At once astonishingly abstract and intensely personal, global finance is therefore neither here nor there: one moment it appears as an initial public offering on the stock exchange, only to vanish in a tax haven at night and resurface at your doorstep the next morning in the shape of a bailiff. A single trader’s gamble on a specific monetary movement may bring great fortune to his hedge fund, yet spell the ruin of an entire nation. And what’s worse, there appears to be little we can do to bring these professional gamblers to their senses. The robber barons running the show could easily be rounded up, put on a double decker bus and collectively driven into a ravine — and still their firms’ speculative operations would largely carry on undisturbed.
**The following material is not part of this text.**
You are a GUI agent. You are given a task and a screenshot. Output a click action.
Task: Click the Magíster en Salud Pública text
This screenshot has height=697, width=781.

As one of Steinbeck’s characters in The Grapes of Wrath put it, “It’s the monster. Men made it, but they can’t control it.”

The so-called international financial markets that undergird the capitalist world economy therefore present themselves as an immensely complex facade obscuring a terrifyingly simple truth: the obscene inequalities of wealth and power at the heart of the contemporary global political economy. On top of that highly unequal and thoroughly undemocratic order sits what Marx called “the aristocracy of finance” — that slice of the 1 percent that ostensibly specializes in the allocation of private investment and the intermediation between lenders and savers. The third print issue of ROAR Magazine aims to investigate the immense class power and extraordinary political privileges of that moneyed elite. What are its sources? How did it evolve over time? And how can its rule be resisted — and eventually overcome?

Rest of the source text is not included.